The registration by Klein of his marks was under the act of Congress of 1905 (Ch. 592, Feb. 20, 1905, 33 U.S. Stat. 724-731; U.S. Code, tit. 15, §§ 81-109). By virtue of the express terms of the act, registration constituted prima facie evidence of title (U.S. Code, tit. 15, § 96). On the other hand, plaintiff's marks were all registered under the act of 1920 (Ch. 104, March 19, 1920, 41 U.S. Stat. 533-535; U.S. Code, tit. 15, §§ 121-128), and under that act registration was without effect as a source of title or even as prima facie evidence thereof ( Broadway Rouss, Inc., v. Winchester Co., 300 Fed. Rep. 706, 719; cert. den., 266 U.S. 607).
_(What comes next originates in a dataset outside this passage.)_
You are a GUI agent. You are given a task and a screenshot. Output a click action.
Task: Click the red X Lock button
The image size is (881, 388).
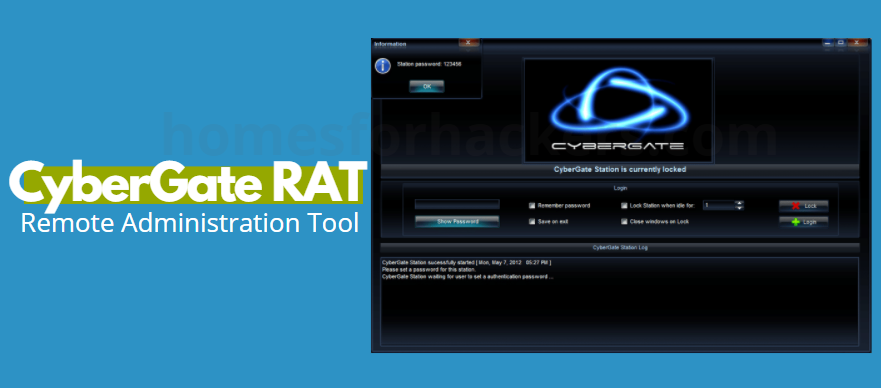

Lefkowitz attempted to register the mark "Neva-Wet" under the act of 1905, but the application was rejected after notice that the mark was in conflict with Klein's mark "Never Wet." After S. I. Lefkowitz, Inc., was refused registration under the 1905 act it canceled the application under that act on June 23, 1933, switched to an attempted registration under the 1920 act, and thereby admitted that it could make no claim to ownership of the mark in class 39. In attempting to meet the objection of the Patent Office, an amendment to the application was made by Lefkowitz, in which he said: "The mark in No. 237,302 consists of the word `Never' and the word `Wet' printed in bold face type with the first letter of each word capitalized. It cannot be seen that the public would confuse applicant's mark `Neva-Wet' in its distinctive form with the mark shown in registration No. 237,302."
Without use in connection with a business, trade-marks, of course, are not subject to exclusive appropriation merely because of priority of registration. The trial court found that plaintiff has caused its water-repellent chemicals to be applied to substantially all kinds of merchandise described in classes 6, 37, 39 and 42, embracing chemicals, paper and stationery, clothing, and knitted, netted and textile fabrics, aggregating some thirty-five different types of merchandise. These chemicals are sold in bottles and upon the bottle is featured "Neva-Wet" as well as the representation of a "duck in the rain" at wholesale and retail since February, 1936, and merchandise has been treated by plaintiff and others by the method plaintiff has adopted. Labels impressed with the marks have been used and attached to the merchandise so treated. Considering the findings as a whole, and in the light of the sustaining evidence, we think the court meant to find and did find that the marks registered by Klein became attached to his business and good will prior to the time of their registration, and that from the time of first use until 1930 he lawfully used such trade-marks in a business lawfully conducted by him with full right to do so. Thus priority of bona fide adoption and use and validity of ownership have been found, upon sufficient evidence, in favor of Klein. It is the general rule, as between conflicting claimants to the right to use the same trade-mark or colorable imitations of one another, priority of appropriation determines the question ( Oneida Community, Ltd., v. Oneida Game Trap Co., 168 App. Div. 769; United Drug Co. v. Rectanus Co., 248 U.S. 90). Klein acquired good title not only by the terms of the 1905 registration act, but by selection and adoption of marks open to use by him, which according to the evidence on which the findings were necessarily based, were appended and attached physically to vendible commodities actually sold. Such early use has been clearly found to have been continuous and to have extended from earlier than 1923 to 1930.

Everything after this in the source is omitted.